4. A fire protection controller for a locomotive as claimed in claim 3, wherein: the signal processing circuit comprises a bidirectional suppression diode TVS11, a resistor R10, a resistor R11, a capacitor C1, a common mode choke coil T1, a capacitor C2, a piezoresistor RV1 and a fuse F1, wherein the cathode of the diode D1 and the cathode of the diode D2 are connected with the ground through the resistor R11, one end of the bidirectional suppression diode TVS11 is connected with the ground through the resistor R11, the other end of the bidirectional suppression diode TVS 6356 is connected with the cathode of the diode D1, the capacitor C1 is connected in parallel with two ends of the bidirectional suppression diode TVS11, the common mode choke coil T1 is connected with the rear end of the capacitor C1, the capacitor C2 and the piezoresistor RV1 are connected with the rear end of the common mode choke coil T1 in parallel, one end of the piezoresistor RV1 is connected with a control pin of the detector through the fuse F1, and the other end of the piezoresistor RV 1.

5. A fire protection controller for a locomotive as claimed in claim 4, wherein: the signal comparison circuit comprises a bidirectional suppressor diode TVS12, a resistor R12, a resistor R13, a resistor R14, a comparator IC1D and a polar capacitor C3, wherein the bidirectional suppressor diode TVS12 is connected with the resistor R11 in parallel, one end of the bidirectional suppressor diode TVS11 connected with the resistor R11 is also connected with one end of the resistor R12, the other end of the resistor R12 is connected with the same-direction input end of the comparator IC1D, one end of the bidirectional suppressor diode TVS11 connected with the resistor R11 is also connected with one end of the resistor R13, the other end of the resistor R13 is connected with the reverse-direction input end of the comparator IC1D, the reverse-direction input end of the comparator IC1D is also connected with the positive electrode end of the polar capacitor C3 and one end of the resistor R14 respectively, the negative electrode of the polar capacitor C3 is grounded, and the other end of the resistor R14 is connected with a 24V power supply.

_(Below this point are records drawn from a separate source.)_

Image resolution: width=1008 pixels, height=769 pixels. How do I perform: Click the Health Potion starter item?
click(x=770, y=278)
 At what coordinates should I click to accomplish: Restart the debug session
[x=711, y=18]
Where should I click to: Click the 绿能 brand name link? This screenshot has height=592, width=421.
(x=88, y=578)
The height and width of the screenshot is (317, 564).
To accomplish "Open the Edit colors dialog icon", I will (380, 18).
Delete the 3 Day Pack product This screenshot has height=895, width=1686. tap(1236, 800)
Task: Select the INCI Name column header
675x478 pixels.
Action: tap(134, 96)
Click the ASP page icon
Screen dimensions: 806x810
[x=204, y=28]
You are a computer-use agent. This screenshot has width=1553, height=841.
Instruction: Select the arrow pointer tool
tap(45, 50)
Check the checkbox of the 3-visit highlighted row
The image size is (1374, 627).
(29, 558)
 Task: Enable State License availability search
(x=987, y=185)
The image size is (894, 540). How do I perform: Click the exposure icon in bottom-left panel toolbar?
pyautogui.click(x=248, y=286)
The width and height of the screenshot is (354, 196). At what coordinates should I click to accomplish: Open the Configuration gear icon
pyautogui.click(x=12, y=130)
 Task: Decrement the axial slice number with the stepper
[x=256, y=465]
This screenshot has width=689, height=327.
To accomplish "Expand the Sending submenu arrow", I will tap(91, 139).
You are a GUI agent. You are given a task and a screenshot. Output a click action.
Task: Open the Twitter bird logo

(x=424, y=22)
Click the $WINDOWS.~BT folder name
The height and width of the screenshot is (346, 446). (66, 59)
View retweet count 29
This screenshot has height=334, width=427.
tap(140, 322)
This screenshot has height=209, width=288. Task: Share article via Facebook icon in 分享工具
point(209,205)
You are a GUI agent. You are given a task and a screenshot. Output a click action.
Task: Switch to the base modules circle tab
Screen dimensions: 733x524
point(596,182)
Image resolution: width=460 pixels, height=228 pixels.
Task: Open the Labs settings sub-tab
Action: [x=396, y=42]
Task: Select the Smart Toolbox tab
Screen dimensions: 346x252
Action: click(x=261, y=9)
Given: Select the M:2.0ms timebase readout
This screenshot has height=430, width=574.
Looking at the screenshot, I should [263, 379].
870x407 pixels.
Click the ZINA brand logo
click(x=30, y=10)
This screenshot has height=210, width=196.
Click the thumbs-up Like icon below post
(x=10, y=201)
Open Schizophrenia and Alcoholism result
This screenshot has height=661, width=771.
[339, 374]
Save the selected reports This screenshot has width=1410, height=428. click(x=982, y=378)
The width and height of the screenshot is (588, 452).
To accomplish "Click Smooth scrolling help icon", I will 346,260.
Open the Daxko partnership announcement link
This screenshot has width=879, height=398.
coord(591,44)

6. A fire protection controller for a locomotive as claimed in claim 5, wherein: the fire-fighting controller is characterized by further comprising a controller protection circuit for protecting the fire-fighting controller when the detector is in short circuit.

7. A fire protection controller for a locomotive as claimed in claim 6, wherein: the controller protection circuit comprises a comparator IC1C, wherein a non-inverting input end of the comparator IC1C is connected with a reference voltage, an inverting input end of the comparator IC1C is connected with one end of the bidirectional suppressor TVS11, which is connected with the resistor R11, and an output end of the comparator IC1C is connected with a control pin of the microcontroller processing unit.

8. A fire protection controller for a locomotive as claimed in claim 1, wherein: the communication unit comprises an R485 communication unit, an MVB communication unit and a TRDP communication unit.

9. A fire protection controller for a locomotive as claimed in claim 1, wherein: and the LCD unit is connected with the microcontroller processing unit.

10. A fire protection controller for a locomotive as claimed in claim 1, wherein: the keyboard comprises a microcontroller processing unit and a keyboard board unit connected with the microcontroller processing unit.